I never did need an abortion from Planned Parenthood. But when I was nearly 24 weeks pregnant, I needed to terminate my much-wanted pregnancy for medical reasons. I made a decision with an informed mind, a devastated heart, wise medical counsel, and the love and concern of my husband and co-parent, Ryan. Not one government official needed to be consulted, though now that is changing. Our decision changes nothing about my love for my son or how badly I wish he was turning three today, September 20, his original due date. My induction and delivery had to take place in a hospital, not a Planned Parenthood clinic. And if my son’s body could have helped medical science better understand why only half a heart grew inside of his, I would have wanted others to benefit. In life, after all, his body would have been subjected to medical test and invasive procedure after medical test and invasive procedure—pain we protected him from.
That option wasn’t presented to me, however, just as it wasn’t that he would be a healthy three-year-old boy today. If it had been, it would have had zero sway on my ultimate decision (something else those in opposition want us to believe). This option is presented to those who choose it in the context of these videos.
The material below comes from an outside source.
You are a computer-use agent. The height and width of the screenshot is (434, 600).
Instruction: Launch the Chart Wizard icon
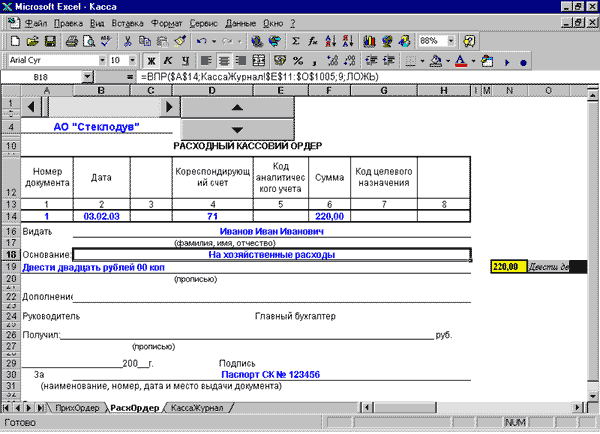tap(369, 41)
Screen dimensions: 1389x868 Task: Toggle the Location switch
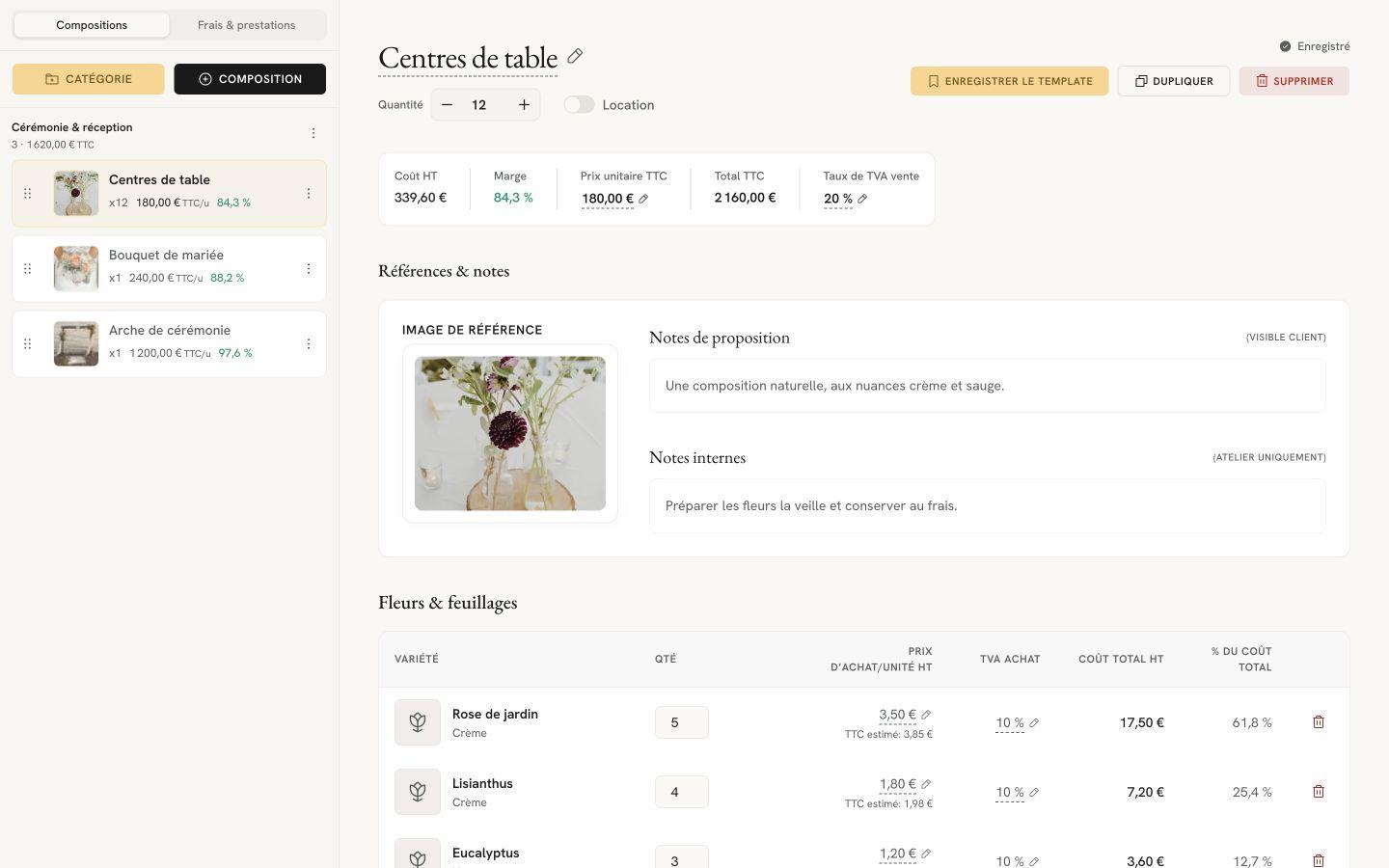[x=579, y=104]
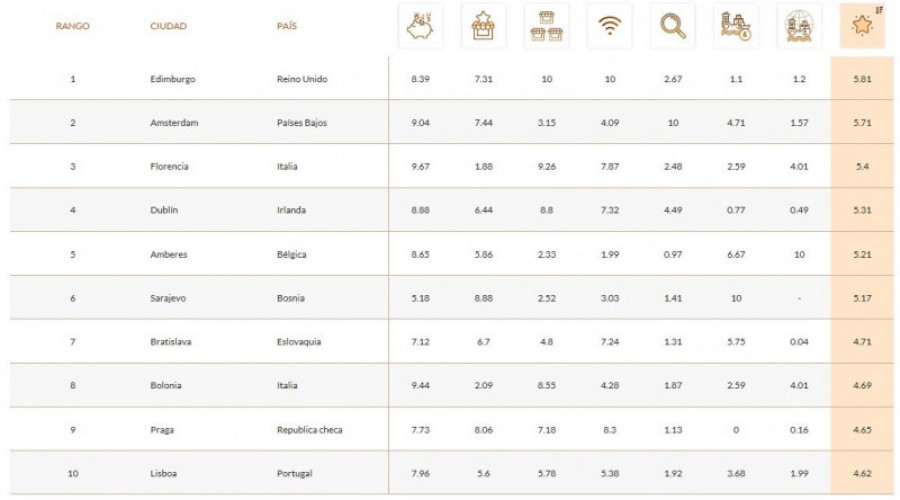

Those who have made it have helped science make medical breakthroughs across a host of diseases since the 1930s. But again, those in power are legislating away our agency to make decisions about our bodies, health, and futures. They have clarified that we women do not deserve their protection; they would rather push us closer to harm. How can anyone not consider this an outright attack?
When we’re at war, our anxieties rise. Our hearts twist. Our human nature is tested. I am not sure how we pass this test together. One thing I do know is that I cannot, in fact, stay calm.